Page text.
- Centuries:: 18th; 19th; 20th; 21st;
- Decades:: 1940s; 1950s; 1960s; 1970s; 1980s;
- See also:: List of years in Wales Timeline of Welsh history 1969 in The United Kingdom Scotland Elsewhere

= 1969 in Wales =

This article is about the particular significance of the year 1969 to Wales and its people.

==Incumbents==
- Secretary of State for Wales – George Thomas
- Archbishop of Wales – Glyn Simon, Bishop of Llandaff
- Archdruid of the National Eisteddfod of Wales
  - E. Gwyndaf Evans (outgoing)
  - Tilsli (incoming)

==Events==
- 1 April – Registration of births and deaths in the Welsh language is allowed for the first time.
- May – Deep mining of slate at Oakeley Quarry, Blaenau Ffestiniog, ceases.
- 22 May – Engineer Morien Morgan becomes Director of the Royal Aircraft Establishment at Farnborough, Hampshire, having been knighted in the New Year Honours.
- 1 June – The South Wales Constabulary is created by merging the police forces of Glamorgan, Cardiff, Swansea and Merthyr Tydfil.
- 11 June – The Prince of Wales' (now Charles III) new standard is flown for the first time.
- 20 June – Llandudno Cable Car opened, the longest gondola lift system in the UK.
- 30 June – Two members of the Mudiad Amddiffyn Cymru (Movement for the Defence of Wales) are killed whilst placing a bomb outside government offices in Abergele in an attempt to disrupt the following day's events.
- 1 July
  - The Prince of Wales (now Charles III) is invested with his title at Caernarfon Castle.
  - Six members of the Free Wales Army are convicted in Swansea of public order and firearms offences; three are imprisoned.
- 3 July – Swansea is granted city status.
- 25 July – The Development of Tourism Act 1969 paves the way for creation of the Wales Tourist Board.
- 22 August – Closure of Dinorwic slate quarry.
- November – Clashes between police and anti-apartheid protesters occur when the touring South African rugby team play Swansea. A silent protest takes place at an Ebbw Vale match.
- December – Serious damage at Lluest-wen Reservoir requires emergency evacuation and repairs.

Written instruction 1.
Which lines in the listing below contain the string "option"? Gather every one of them, treating uppercase and lowercase as different.

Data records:
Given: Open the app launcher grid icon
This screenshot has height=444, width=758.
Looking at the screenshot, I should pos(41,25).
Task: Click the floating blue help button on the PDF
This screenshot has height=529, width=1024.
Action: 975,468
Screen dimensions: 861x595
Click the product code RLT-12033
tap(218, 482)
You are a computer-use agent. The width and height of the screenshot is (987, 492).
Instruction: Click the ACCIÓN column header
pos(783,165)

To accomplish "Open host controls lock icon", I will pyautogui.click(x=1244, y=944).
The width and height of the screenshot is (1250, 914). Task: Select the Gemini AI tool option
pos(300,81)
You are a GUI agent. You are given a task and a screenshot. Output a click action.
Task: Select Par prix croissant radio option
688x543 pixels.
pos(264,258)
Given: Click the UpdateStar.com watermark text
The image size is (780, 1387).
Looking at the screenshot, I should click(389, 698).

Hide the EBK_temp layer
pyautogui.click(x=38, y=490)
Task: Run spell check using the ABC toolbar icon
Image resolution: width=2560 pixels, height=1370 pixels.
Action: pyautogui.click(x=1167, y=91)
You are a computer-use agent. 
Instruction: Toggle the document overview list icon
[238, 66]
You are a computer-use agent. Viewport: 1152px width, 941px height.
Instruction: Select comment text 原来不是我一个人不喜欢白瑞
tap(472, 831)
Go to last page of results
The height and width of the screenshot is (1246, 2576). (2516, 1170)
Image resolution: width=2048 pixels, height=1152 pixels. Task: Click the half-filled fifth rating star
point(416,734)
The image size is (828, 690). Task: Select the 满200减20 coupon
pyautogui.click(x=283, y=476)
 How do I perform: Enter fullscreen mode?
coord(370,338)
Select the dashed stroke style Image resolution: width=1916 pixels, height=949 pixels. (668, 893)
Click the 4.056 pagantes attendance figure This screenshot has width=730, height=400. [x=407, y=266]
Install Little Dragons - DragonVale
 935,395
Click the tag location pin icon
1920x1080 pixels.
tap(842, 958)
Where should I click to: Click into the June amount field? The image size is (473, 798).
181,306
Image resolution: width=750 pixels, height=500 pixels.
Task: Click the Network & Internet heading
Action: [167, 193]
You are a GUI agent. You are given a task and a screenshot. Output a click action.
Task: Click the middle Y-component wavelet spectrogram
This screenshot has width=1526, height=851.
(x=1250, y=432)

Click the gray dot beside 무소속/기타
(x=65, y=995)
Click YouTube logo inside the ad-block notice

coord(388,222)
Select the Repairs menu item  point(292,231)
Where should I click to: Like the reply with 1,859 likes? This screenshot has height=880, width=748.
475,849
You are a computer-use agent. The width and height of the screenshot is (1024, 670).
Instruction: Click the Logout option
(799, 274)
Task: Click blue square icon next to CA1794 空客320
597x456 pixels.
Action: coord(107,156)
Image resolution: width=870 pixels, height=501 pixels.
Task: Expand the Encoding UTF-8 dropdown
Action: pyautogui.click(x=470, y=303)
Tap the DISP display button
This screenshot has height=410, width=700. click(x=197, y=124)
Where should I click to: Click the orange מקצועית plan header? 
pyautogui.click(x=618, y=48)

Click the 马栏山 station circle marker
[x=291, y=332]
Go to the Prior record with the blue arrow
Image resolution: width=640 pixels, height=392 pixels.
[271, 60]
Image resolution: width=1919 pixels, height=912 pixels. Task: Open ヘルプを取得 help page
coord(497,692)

Written instruction 2.
According to the 1969 in Wales page, what status was Swansea granted on 3 July?

Final result 1.
The width and height of the screenshot is (1250, 914). Task: Select the Gemini AI tool option
Task: Select Par prix croissant radio option
Instruction: Click the Logout option

Final result 2.
City status.